Die Vorwürfe, die die Kinderpflegerin Florabella F. gegen ihre Kollegin Angela T. erhebt, sind nicht ohne. Wiederholt soll die 27jährige Krippenkindern im Fuhlbüttler Kindertagesheim „Alsterberg“ Stühle auf den Rücken gestellt haben, um sie zum schlafen zu bringen. Auch soll sie am 26. Juni vorigen Jahres ein unruhiges Kind mit einer Windel an die Heizung gebunden haben. Doch nicht Angela T., sondern Florabella F. wurde im November vorigen Jahres vom Vorstand des halbstaatlichen KTH fristlos gekündigt. Begründung: Sie habe ihren Arbeitgeber bei der aufsichtsführenden Behörde fälschlich angeschwärzt.

## ZU ERLEDIGENDE AUFGABEN:
**A.** Fasse den Text über die Kündigung im Kindertagesheim „Alsterberg“ in zwei Sätzen zusammen.
**B.** Setze den Text über die Kündigung im Kindertagesheim „Alsterberg“ nach seinem letzten Satz fort.
Die Datensätze spielen hierfür keine Rolle.

## GEGEBENE DATENSÄTZE:
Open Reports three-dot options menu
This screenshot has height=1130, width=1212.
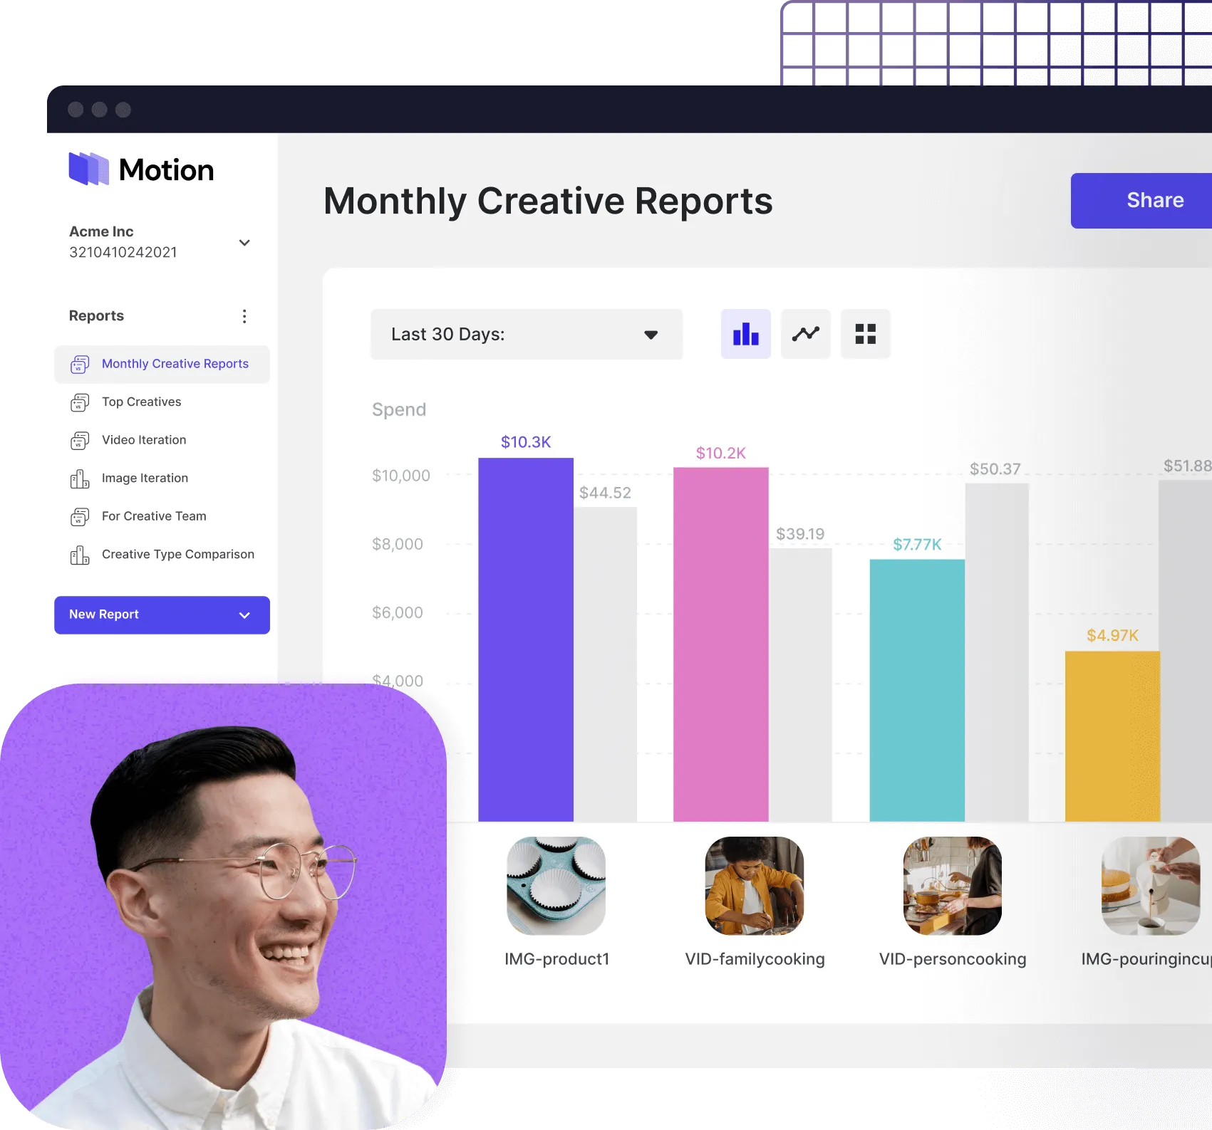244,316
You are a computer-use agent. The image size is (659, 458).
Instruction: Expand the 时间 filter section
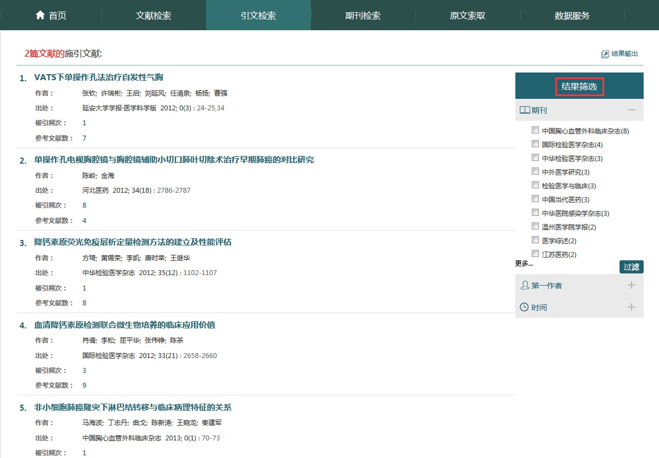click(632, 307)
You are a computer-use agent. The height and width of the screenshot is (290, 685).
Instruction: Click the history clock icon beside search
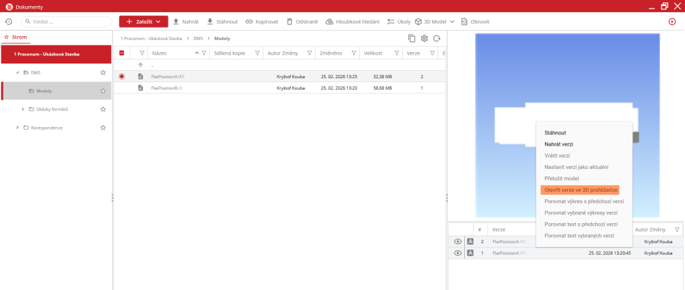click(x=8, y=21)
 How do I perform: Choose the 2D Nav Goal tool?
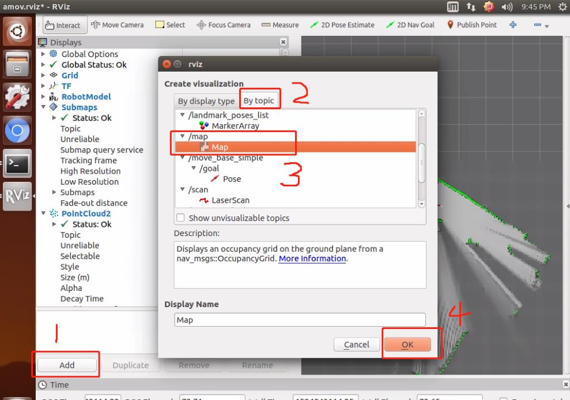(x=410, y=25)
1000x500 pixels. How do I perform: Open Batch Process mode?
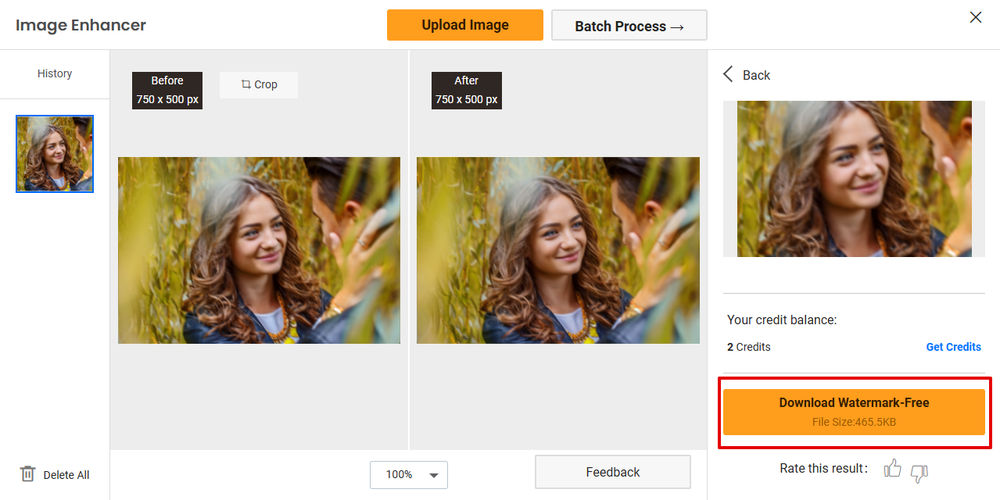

## ANTWORTEN JE AUFGABE:
**A.** Die Kinderpflegerin Florabella F. wirft ihrer 27-jährigen Kollegin Angela T. vor, im Fuhlbüttler Kindertagesheim „Alsterberg“ Krippenkindern wiederholt Stühle auf den Rücken gestellt und am 26. Juni ein unruhiges Kind mit einer Windel an die Heizung gebunden zu haben. Fristlos gekündigt wurde im November jedoch Florabella F., weil sie ihren Arbeitgeber nach Angabe des Vorstands bei der Aufsichtsbehörde fälschlich angeschwärzt habe.

**B.**
Gestern nun gewann Florabella F. vor dem Hamburger Arbeitsgericht ihren Prozeß, in dem sie auf Rücknahme der Kündigung geklagt hatte. Die exakte Urteilsbegründung liegt noch nicht vor, deutlich ist aber, so ihre Anwältin Verena Zahn, daß die Vorwürfe nicht „nachweislich falsch“ sind. Arbeitsrichter Rainer Homann, sichtlich genervt von der Unkenntnis beider Parteien in zivilem Prozeßrecht, ließ zwar entscheidende Belastungszeugen nicht zu Wort kommen (die Berufspraktikantin Tina D. bezeugte gegenüber der taz, daß auch sie gesehen habe, wie Angela T. einem Kind einen Stuhl über den Rücken stellte). Doch schon allein die Aussage der belasteten Kinderpflegerin selbst machte deutlich, daß die Anschuldigungen nicht vollkommen aus der Luft gegriffen sind. Ja, sie habe dem Kind eine Windel an die Hose gebunden, bestätigte sie dem Gericht. Das Stoffstück habe sie dann aber nur um die Heizung herumgelegt und so das Kind überlistet: „Die sehen ja nicht, ob sie festgebunden sind oder nicht“.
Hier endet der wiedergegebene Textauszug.